Starfish and crab are also sorted and counted at every third station. There are primarily 3 different types of starfish in this area. Researchers do a representative sampling to estimate what types are out here. So far the biggest starfish I have seen had arms about 24 cm long (Asterias vulgaris); the smallest about .5cm. (Asterias forbesi). Starfish are natural predators to scallops. I have noticed that when the catch has lots of starfish, the numbers of scallops goes down. I asked Vic Nordahl about this and he said that it may be possible that the number of starfish suggests the results of predation, or it could simply be that this area is not good for scallops. Crabs are counted to determine numbers and distribution. The majority of crabs in this area are from the Genus Cancer: Rock crabs (Cancer irroratus) and Jonah crabs (Cancer borealis).

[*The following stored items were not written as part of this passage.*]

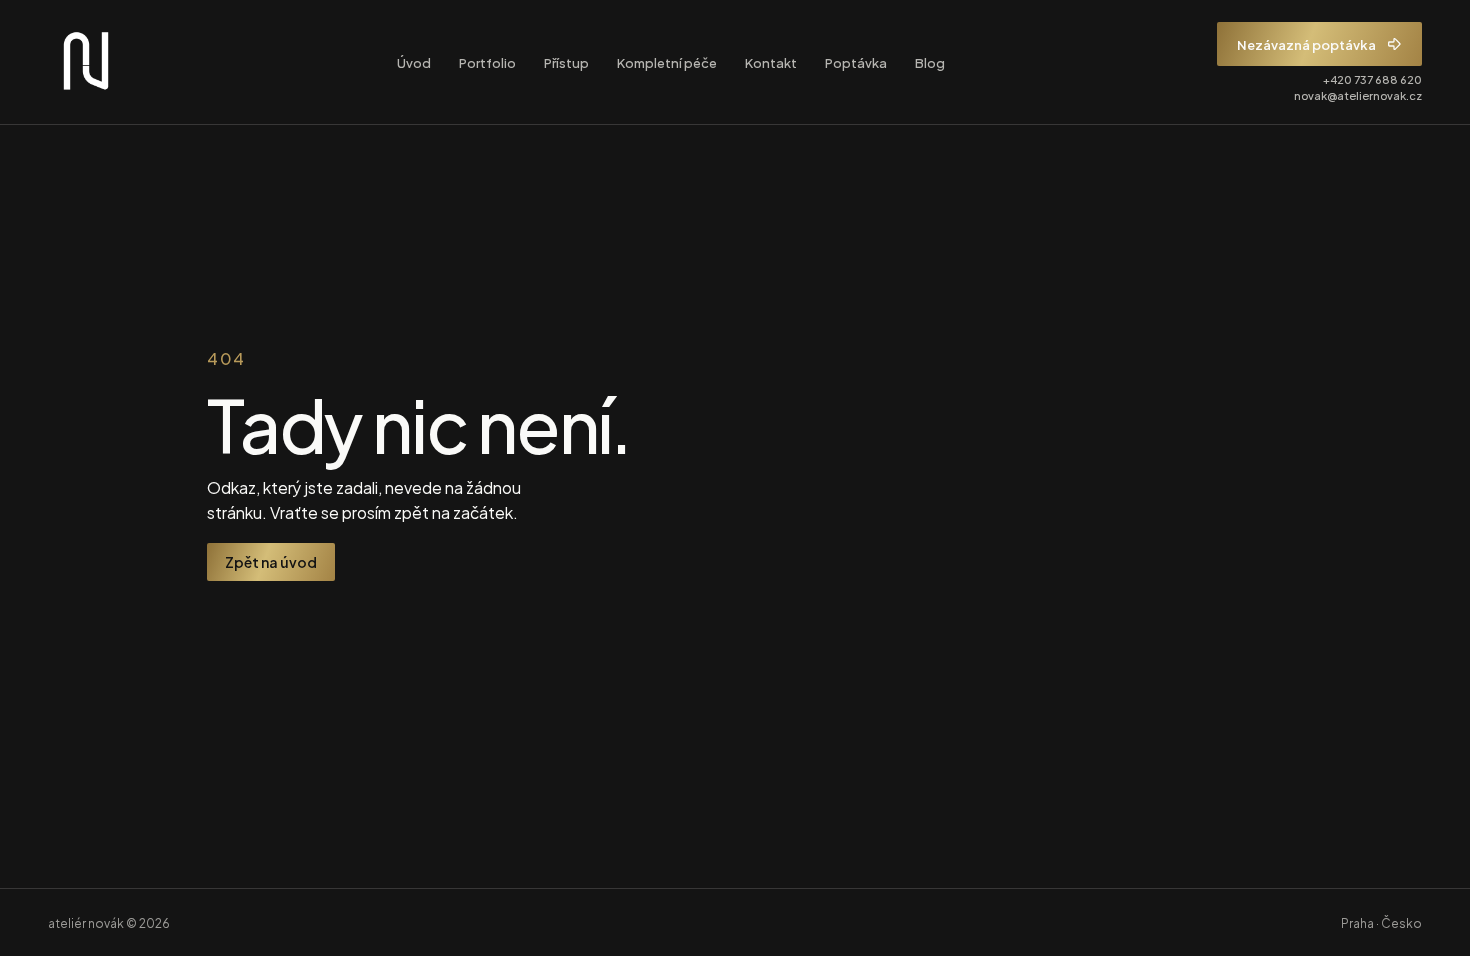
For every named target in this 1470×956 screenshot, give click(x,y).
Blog (930, 62)
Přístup (566, 62)
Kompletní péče (667, 62)
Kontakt (771, 62)
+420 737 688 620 (1372, 79)
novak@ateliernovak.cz (1358, 95)
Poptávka (856, 62)
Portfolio (487, 62)
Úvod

Sulphur sponges, or Monkey Dung, also come up in the dredges. It‘s a yellow thick sponge with pores so small that there don’t appear to be any. It smells like sulphur and looks like monkey dung! Are sponges plant or animal? There is still some question about whether a sponge is an individual or a colony of sponges. Sponges are the most primitive of multi-cellular animals, and lack organs or systems. What we see in the dredges is only a very small sampling of the variety and numbers of species that call the sea “home”. And every organism that comes up in the dredges validates the reason for conducting fishery surveys.
The 12 hours of work we put in each day goes by fairly quickly. My shift crew members lighten up the long day with their sense of humors and laughter. But make no mistake, they take their work very seriously. I am always asking questions (as usual) and they always respond patiently. I really feel like a contributing member of this team now, not just a visitor. The night was cold on deck, so I head to my cabin with a cup of hot tea at the end of my shift. Tomorrow is a new day!

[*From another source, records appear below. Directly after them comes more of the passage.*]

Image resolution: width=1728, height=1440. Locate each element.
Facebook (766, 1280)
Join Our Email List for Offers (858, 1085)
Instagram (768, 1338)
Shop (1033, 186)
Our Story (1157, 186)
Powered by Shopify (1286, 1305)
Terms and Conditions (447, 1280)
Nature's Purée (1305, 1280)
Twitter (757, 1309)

Answer to the question: What’s the difference between a Deep Sea scallop and a Bay scallop?
A deep sea scallop is orange or cream colored, is a larger scallop and has a larger meat (adductor muscle). The shell is not as concave and lacks the ridges of the bay scallop shell. They are distributed in depths from 20 meters to 150 meters. A Bay scallop is smaller in size and has a smaller meat in proportion to the shell size. The shell is ridged and usually mottled colored in shades of red, white, brown and tan. They tend to be distributed in depths from right at shore to 20 meters. They occupy different habitats.
New Question of the Day
What is the connection between false Quahogs and the Wampanoag people of Massachusetts?
Animals Seen Today
Razor clams, Ocean Quahogs, False Quahog, Pod of Dolphins (racing around the ship again!), Cragmon shrimp, Red spiked Sea Urchin, Storm Petrels, Sheer water gulls, and Common gulls.